▶ [WRITTEN TASK A]: Under the statute excerpt's section on trading water pollution credits, which federal law must the trading program be consistent with?
▶ [WRITTEN TASK B]: Rewrite the statute excerpt from "History: 1973 c." through "to sub. (1m)", replacing "administer" with "run".

▶ [DOCUMENT SECTION]:
When the department receives for review or prepares a new plan under sub. (1)
or a revision to a plan under sub. (1)
that includes a proposal to return water transferred from the Great Lakes basin to the source watershed through a stream tributary to one of the Great Lakes, the department shall provide notice of the plan or revision to the governing body of each city, village, and town through which the stream flows or that is adjacent to the stream downstream from the point at which the water would enter the stream.
History: 1973 c. 74
; 1995 a. 227
; Stats. 1995 s. 283.83; 2007 a. 227
; 2015 a. 55
See also chs. NR 121
, Wis. adm. code.
Trading of water pollution credits. 283.84(1)(1)
The department shall administer a program for the trading of water pollution credits that is consistent with the federal Water Pollution Control Act, 33 USC 1251
. Subject to sub. (1m)
, under the program the department may authorize a person required to obtain a permit to increase the discharge of pollutants above levels that would otherwise be authorized in the permit if the person does one of the following:
Reaches a binding, written agreement with another person who is required to obtain a permit under which the other person agrees to reduce the discharge of pollutants below the levels that would otherwise be authorized in the other person's permit.
Reaches a binding, written agreement with another person who is not required to obtain a permit under which the other person agrees to reduce the amount of water pollution that it causes below the levels of water pollution that it causes when the agreement is reached.
Reaches a binding, written agreement with the department or a local governmental unit, as defined in s. 16.97 (7)
, under which the person pays money to the department or local governmental unit and the department or local governmental unit uses the money to reduce water pollution or to provide cost-sharing, for the purposes of s. 281.16 (3) (e)
, for projects to reduce water pollution.
Reaches a binding, written agreement with the department under which the person reduces the discharge of pollutants under another permit that the person holds below the levels that would otherwise be authorized in the other permit.
Reaches a binding, written agreement with the department under which the person constructs a project or implements a plan that results in reducing the amount of water pollution from sources other than the source covered by the permit.
Reaches a binding, written agreement with a clearinghouse that holds a valid contract under s. 16.9685
to purchase credits from the clearinghouse, if the clearinghouse has consulted with the department about the agreement to the extent required under the contract under s. 16.9685
Reaches a binding, written agreement approved by the department with a 3rd party under which the 3rd party agrees to work with one or more persons, other than the permit holder, to reduce the amount of water pollution that those persons cause below the levels of water pollution that those persons cause when the agreement is reached. If an agreement is reached under this paragraph, the person who is required to obtain a permit or the 3rd party shall notify the clearinghouse that holds a valid contract under s. 16.9685
, if any, and shall report to the clearinghouse, in the time and manner specified by the department, any information that the department, in consultation with the department of administration, determines is reasonable and necessary for the operation of the centralized registry under s. 16.9685 (3) (h)

▶ [GIVEN RECORDS]:
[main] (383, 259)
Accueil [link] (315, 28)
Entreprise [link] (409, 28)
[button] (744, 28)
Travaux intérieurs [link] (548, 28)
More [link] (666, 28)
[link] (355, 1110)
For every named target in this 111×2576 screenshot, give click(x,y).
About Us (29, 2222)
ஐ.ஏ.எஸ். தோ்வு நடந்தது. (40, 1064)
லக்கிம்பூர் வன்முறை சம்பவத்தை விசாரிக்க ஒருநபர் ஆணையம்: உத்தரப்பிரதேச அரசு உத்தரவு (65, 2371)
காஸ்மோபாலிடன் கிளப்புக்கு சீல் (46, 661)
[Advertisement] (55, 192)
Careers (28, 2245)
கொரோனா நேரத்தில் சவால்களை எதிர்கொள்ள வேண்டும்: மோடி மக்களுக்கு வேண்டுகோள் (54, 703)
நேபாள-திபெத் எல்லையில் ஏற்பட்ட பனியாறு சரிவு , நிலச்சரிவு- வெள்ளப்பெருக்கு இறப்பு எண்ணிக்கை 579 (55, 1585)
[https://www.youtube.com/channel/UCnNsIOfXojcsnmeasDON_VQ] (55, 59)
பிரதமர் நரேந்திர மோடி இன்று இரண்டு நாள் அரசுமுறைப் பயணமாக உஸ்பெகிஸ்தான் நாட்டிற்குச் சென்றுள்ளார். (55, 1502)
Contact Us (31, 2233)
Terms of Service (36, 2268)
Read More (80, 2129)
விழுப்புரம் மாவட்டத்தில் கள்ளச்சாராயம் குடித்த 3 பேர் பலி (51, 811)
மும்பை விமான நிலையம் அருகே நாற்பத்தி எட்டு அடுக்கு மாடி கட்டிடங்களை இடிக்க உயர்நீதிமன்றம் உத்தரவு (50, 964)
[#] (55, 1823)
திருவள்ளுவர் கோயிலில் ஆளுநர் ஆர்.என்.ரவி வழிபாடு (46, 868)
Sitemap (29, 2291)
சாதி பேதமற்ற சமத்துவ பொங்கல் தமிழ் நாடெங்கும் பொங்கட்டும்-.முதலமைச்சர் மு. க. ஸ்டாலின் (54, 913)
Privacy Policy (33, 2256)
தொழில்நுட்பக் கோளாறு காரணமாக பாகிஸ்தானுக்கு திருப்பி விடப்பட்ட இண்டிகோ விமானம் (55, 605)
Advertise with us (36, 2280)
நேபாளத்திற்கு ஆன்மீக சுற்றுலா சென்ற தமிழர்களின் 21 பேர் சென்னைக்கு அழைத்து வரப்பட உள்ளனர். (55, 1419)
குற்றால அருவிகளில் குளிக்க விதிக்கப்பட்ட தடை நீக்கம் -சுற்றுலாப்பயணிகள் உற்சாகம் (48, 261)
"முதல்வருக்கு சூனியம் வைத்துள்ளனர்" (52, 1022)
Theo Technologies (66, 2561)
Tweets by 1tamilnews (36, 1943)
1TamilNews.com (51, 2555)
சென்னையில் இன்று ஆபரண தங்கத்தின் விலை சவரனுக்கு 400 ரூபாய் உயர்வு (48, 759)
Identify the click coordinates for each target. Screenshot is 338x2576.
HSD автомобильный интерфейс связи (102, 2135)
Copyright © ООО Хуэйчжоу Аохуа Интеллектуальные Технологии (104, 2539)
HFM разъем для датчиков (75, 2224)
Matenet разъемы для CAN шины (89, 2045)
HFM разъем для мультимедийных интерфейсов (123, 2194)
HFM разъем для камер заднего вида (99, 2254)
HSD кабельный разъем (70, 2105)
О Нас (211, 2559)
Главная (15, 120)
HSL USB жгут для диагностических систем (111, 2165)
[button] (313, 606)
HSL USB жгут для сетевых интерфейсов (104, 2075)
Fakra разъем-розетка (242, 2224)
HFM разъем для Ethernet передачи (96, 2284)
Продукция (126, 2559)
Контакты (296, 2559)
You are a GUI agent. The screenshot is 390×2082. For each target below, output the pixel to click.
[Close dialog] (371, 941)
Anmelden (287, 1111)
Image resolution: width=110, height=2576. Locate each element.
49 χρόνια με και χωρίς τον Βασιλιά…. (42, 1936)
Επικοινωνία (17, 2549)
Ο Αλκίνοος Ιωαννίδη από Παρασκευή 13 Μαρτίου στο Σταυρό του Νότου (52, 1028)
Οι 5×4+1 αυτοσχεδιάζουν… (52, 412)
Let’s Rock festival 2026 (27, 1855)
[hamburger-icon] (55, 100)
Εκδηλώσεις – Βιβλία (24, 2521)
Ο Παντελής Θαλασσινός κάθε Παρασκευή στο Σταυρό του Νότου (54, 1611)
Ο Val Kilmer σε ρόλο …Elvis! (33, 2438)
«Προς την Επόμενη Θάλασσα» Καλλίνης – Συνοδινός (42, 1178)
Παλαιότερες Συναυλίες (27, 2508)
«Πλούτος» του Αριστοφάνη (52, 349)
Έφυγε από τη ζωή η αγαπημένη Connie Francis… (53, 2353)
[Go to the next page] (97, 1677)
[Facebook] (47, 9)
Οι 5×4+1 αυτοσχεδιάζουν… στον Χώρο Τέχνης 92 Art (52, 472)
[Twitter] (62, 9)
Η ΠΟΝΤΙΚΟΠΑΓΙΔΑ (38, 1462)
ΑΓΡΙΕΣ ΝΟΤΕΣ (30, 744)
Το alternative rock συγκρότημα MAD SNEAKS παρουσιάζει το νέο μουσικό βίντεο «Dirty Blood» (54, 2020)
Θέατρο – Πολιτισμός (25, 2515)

▶ [TASK SOLUTION A]: The federal Water Pollution Control Act, 33 USC 1251.

▶ [TASK SOLUTION B]:
History: 1973 c. 74
; 1995 a. 227
; Stats. 1995 s. 283.83; 2007 a. 227
; 2015 a. 55
See also chs. NR 121
, Wis. adm. code.
Trading of water pollution credits. 283.84(1)(1)
The department shall run a program for the trading of water pollution credits that is consistent with the federal Water Pollution Control Act, 33 USC 1251
. Subject to sub. (1m)